Но когда они исчезли, они лежали у него на ладони и были видны всем.
Баба понял, что Пападжи каким-то образом вызвал исчезновение специй, хотя сам Пападжи никогда не утверждал, что это сделал именно он.
Он сказал Пападжи: «Вы обладаете большим могуществом, так же как и я. Мне сказали, что вы ездите на Запад, чтобы учить иностранцев. Когда вы поедете в следующий раз, вы должны позвать меня с собой. Мы сможем вместе давать представления».
Пападжи только рассмеялся. Он пообещал позвать его с собой, но никогда больше с ним не связывался. Подобные трюки никогда не производили впечатления на Пападжи, и я часто слышал, как он критиковал учителей, которые баловались такими фокусами, чтобы привлечь учеников, славу и деньги.
В качестве интересного послесловия к этой истории стоит рассказать, что этот баба в конечном итоге нашел себе гораздо более прибыльный бизнес. Когда город Лакнау начал разрастаться, земля, которой владел храм Бхутнатх, стала очень ценной. Этот баба продал землю застройщикам, а затем скрылся с деньгами. Большая часть магазинов в Бхутнатхе построены на земле, которую этот баба продал в 1970 г. за небольшие деньги.
В течение первых двадцати лет моего знакомства с Пападжи он много путешествовал. Он редко говорил, куда он едет и когда вернется. Он не любил, когда за ним кто-то ездил, поэтому редко сообщал людям о своих планах и давал адреса тех мест, куда он собирался. Когда он был в Индии, он чаще всего ездил в Харидвар и Ришикеш. Ему каждый год удавалось прожить там несколько месяцев, и иногда я ездил вместе с ним.
Он там почти ничем не занимался. Он совершал прогулки, купался в Ганге, ел и спал. В разные годы он останавливался во многих различных местах, но в тех поездках, в которых я его сопровождал, он всегда останавливался в Арья Нивас. Когда мы были там, он не очень много общался с людьми. Обычно мы с ним были вдвоем. Иногда я приносил ему чай, иногда он позволял мне сделать ему массаж ног, но большую часть времени мы просто молча сидели, ничего не делая.

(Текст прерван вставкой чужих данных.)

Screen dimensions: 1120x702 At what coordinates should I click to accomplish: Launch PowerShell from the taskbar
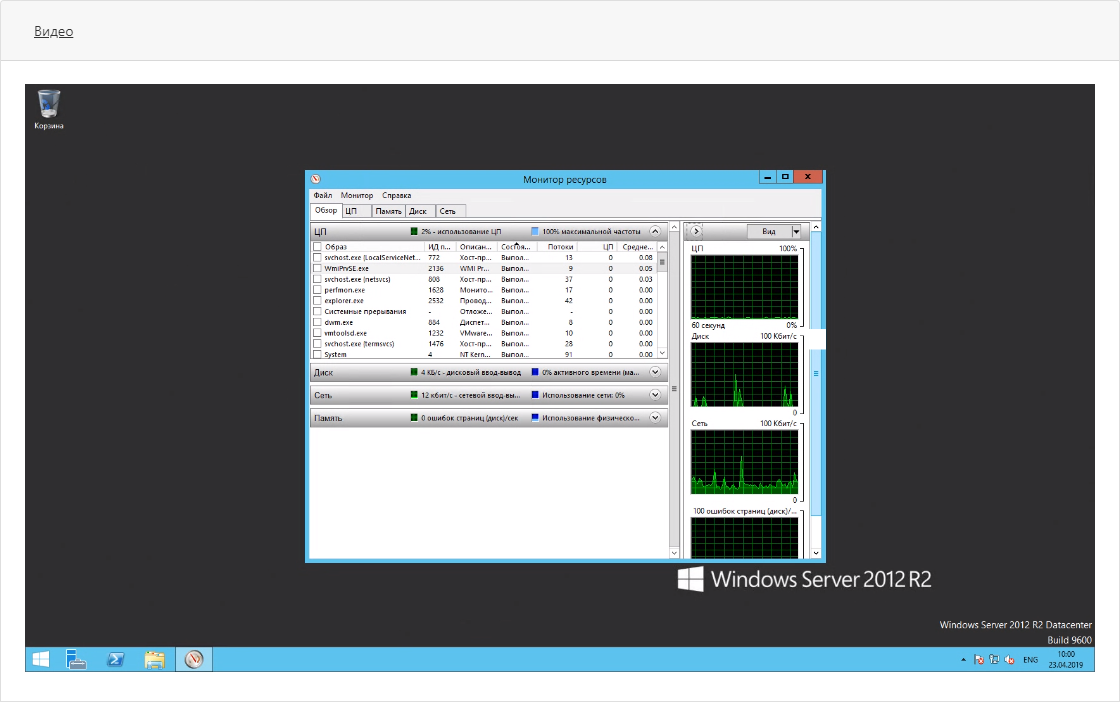(116, 660)
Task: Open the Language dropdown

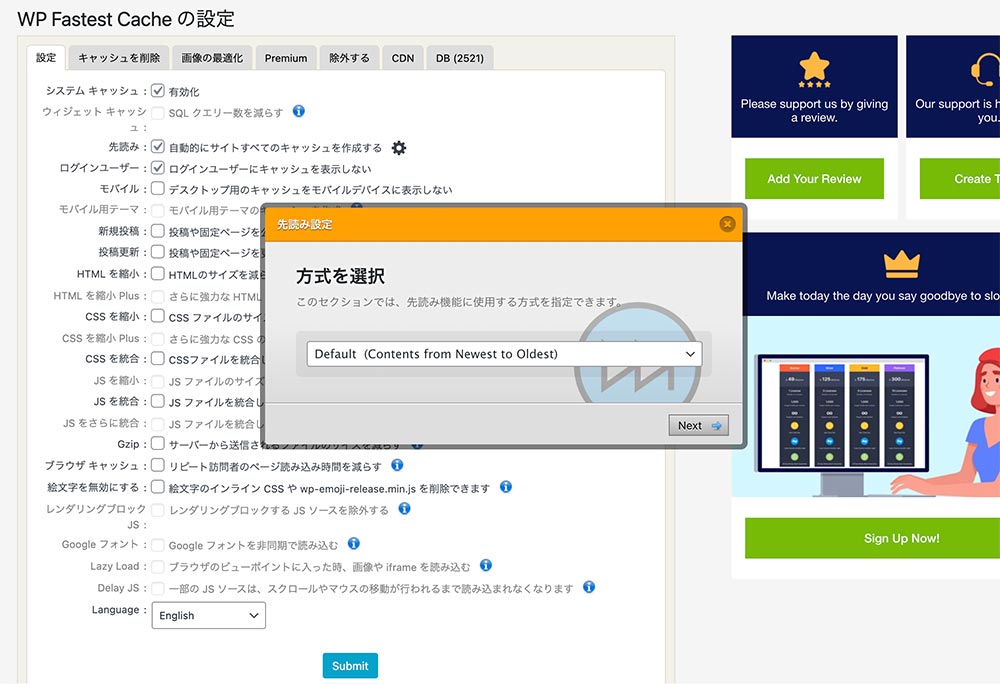Action: tap(208, 615)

Однажды вечером, около 10 часов, когда мы сидели в Арья Нивас, я спросил Пападжи, не хочет ли он выпить горячего молока. В то время он часто перед сном выпивал чашку молока.
«Да, да, – сказал он. – Ты можешь сходить и принести молока».
Я взял его металлическую лоту (кружку) и вышел на улицу, чтобы найти горячего молока. Когда я шел к молочной лавке, я увидел, что возле Бхатья Лодж остановился автобус и из него выходит много людей. С ними был свами, который показался мне знакомым.
Я подошел к одному из пассажиров и спросил: «Это Хайдакхан Баба?»
Хайдакхан Баба был очень известен в то время. У него были тысячи последователей по всей стране. Человек, к которому я обратился, подтвердил мою догадку.
Хайдакхан Баба пошел в сторону Хар-ки-Паири впереди своих последователей. Я ощутил порыв пойти за ним, даже несмотря на то что у меня было поручение купить молока для Пападжи. Расстояние между Бхатья Лодж и Хар-ки-Паири два или три километра. Мы шли туда очень медленно. Я забыл о своем первоначальном плане, и только в половине второго ночи я вспомнил, что совсем выпустил из головы свое поручение.
Я пошел обратно так быстро, как только мог, и пришел в Арья Нивас около двух часов ночи. Пападжи все еще не спал. Скорее всего, он так и сидел, ожидая меня.
«Где ты был? – спросил он. – Тебе понадобилось четыре часа, чтобы купить чашку молока?»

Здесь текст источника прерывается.